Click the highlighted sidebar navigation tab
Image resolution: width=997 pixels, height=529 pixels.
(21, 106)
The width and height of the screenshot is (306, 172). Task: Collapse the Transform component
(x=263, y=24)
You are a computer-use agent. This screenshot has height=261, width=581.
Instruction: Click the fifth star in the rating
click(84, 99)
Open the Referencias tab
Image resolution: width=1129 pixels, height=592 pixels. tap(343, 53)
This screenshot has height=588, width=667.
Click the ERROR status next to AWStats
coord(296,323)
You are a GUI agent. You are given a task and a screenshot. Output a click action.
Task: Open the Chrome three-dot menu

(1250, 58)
---
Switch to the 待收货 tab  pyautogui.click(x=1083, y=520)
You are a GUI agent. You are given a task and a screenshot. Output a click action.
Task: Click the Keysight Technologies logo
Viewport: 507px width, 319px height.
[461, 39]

TASK TO CARRY OUT = Please recast the rows from the line with "Click the highlighted sidebar navigation tab" up to and including the line with "Image resolution: width=1129" as a numbered list, leaving out any blank lines.

ANSWER =
1. Click the highlighted sidebar navigation tab
2. Image resolution: width=997 pixels, height=529 pixels.
3. (21, 106)
4. The width and height of the screenshot is (306, 172). Task: Collapse the Transform component
5. (x=263, y=24)
6. You are a computer-use agent. This screenshot has height=261, width=581.
7. Instruction: Click the fifth star in the rating
8. click(84, 99)
9. Open the Referencias tab
10. Image resolution: width=1129 pixels, height=592 pixels. tap(343, 53)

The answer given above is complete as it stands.